Count the lines in the entries below that contain the word "account", and reply with only that number.

— ENTRIES —
"""

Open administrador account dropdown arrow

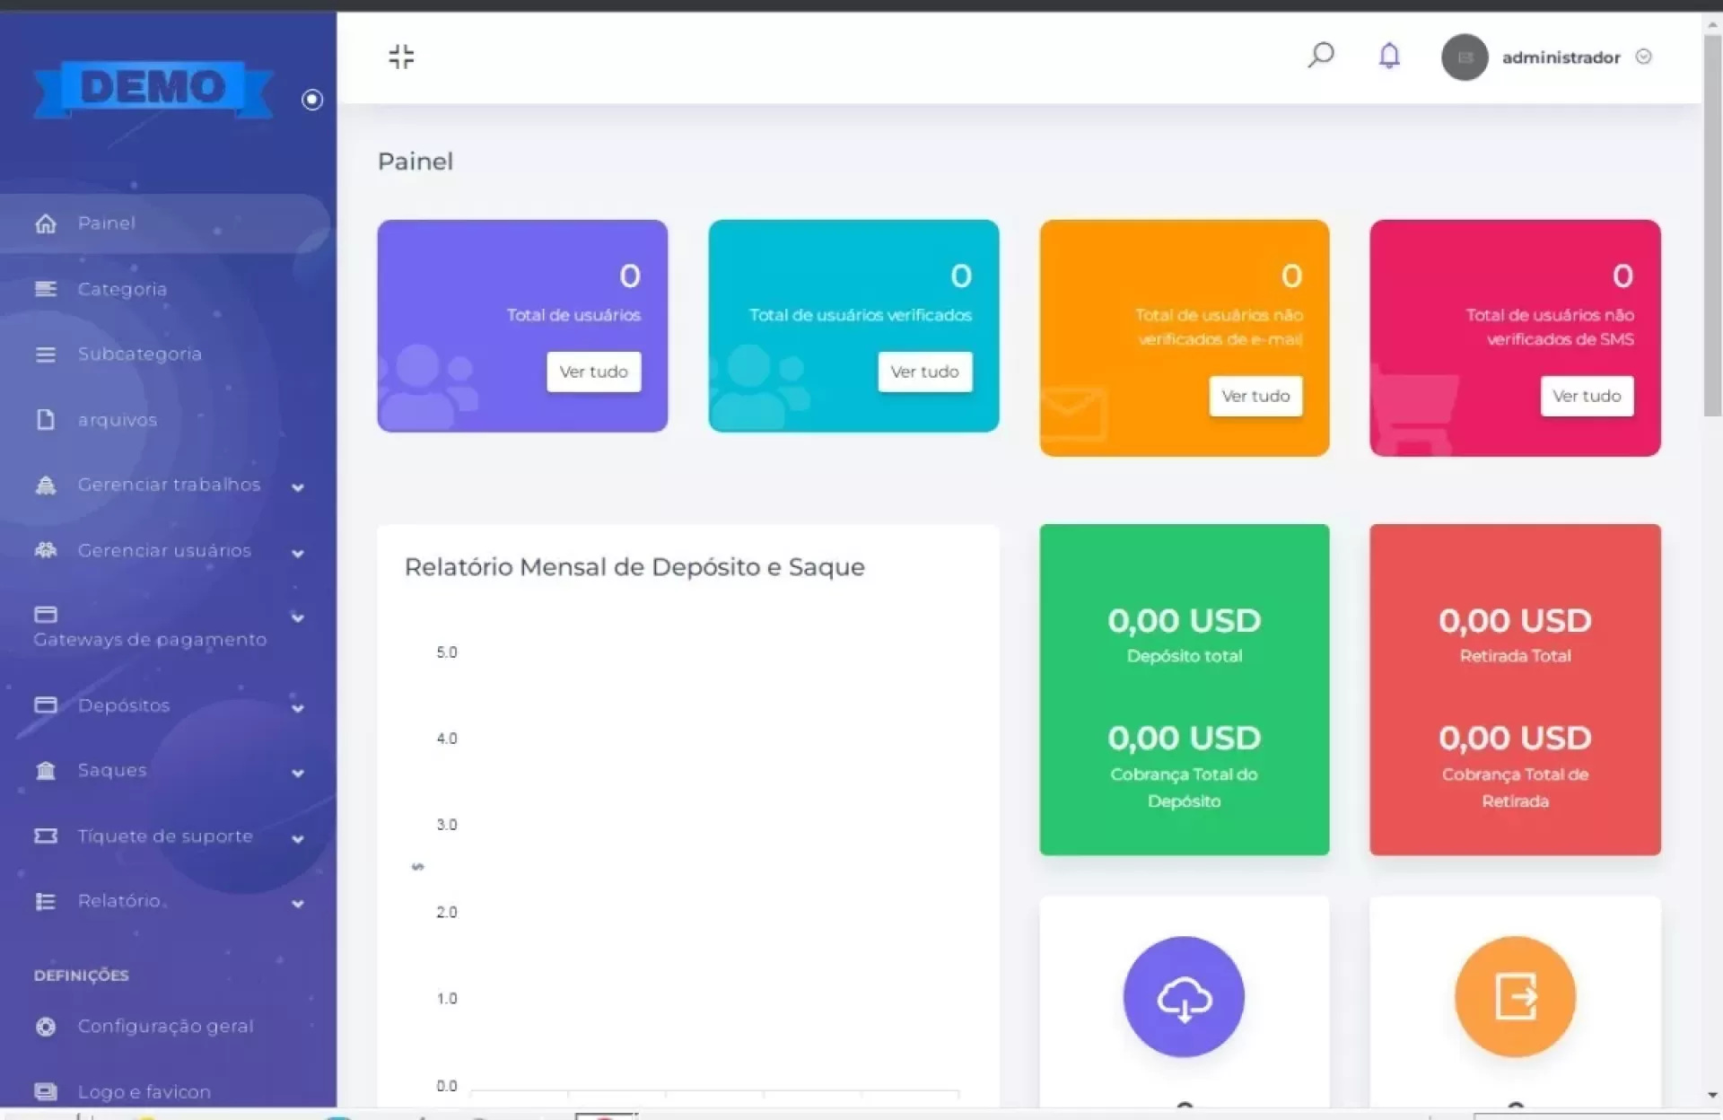tap(1643, 57)
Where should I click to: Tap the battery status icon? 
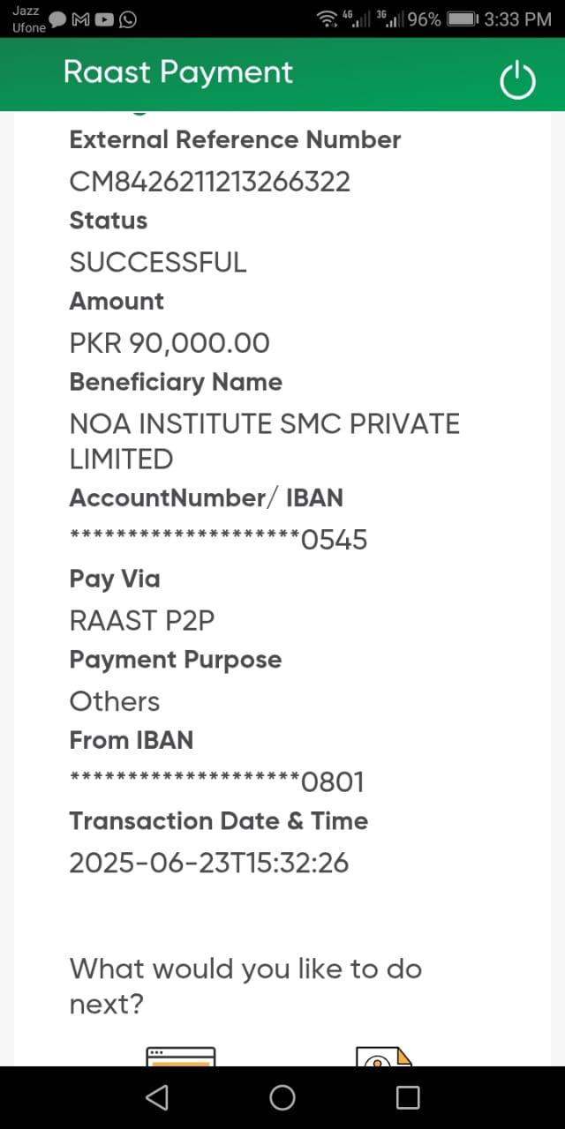coord(463,19)
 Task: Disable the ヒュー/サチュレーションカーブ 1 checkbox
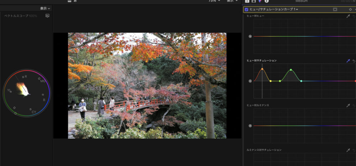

"""

— TASK RESULT —
1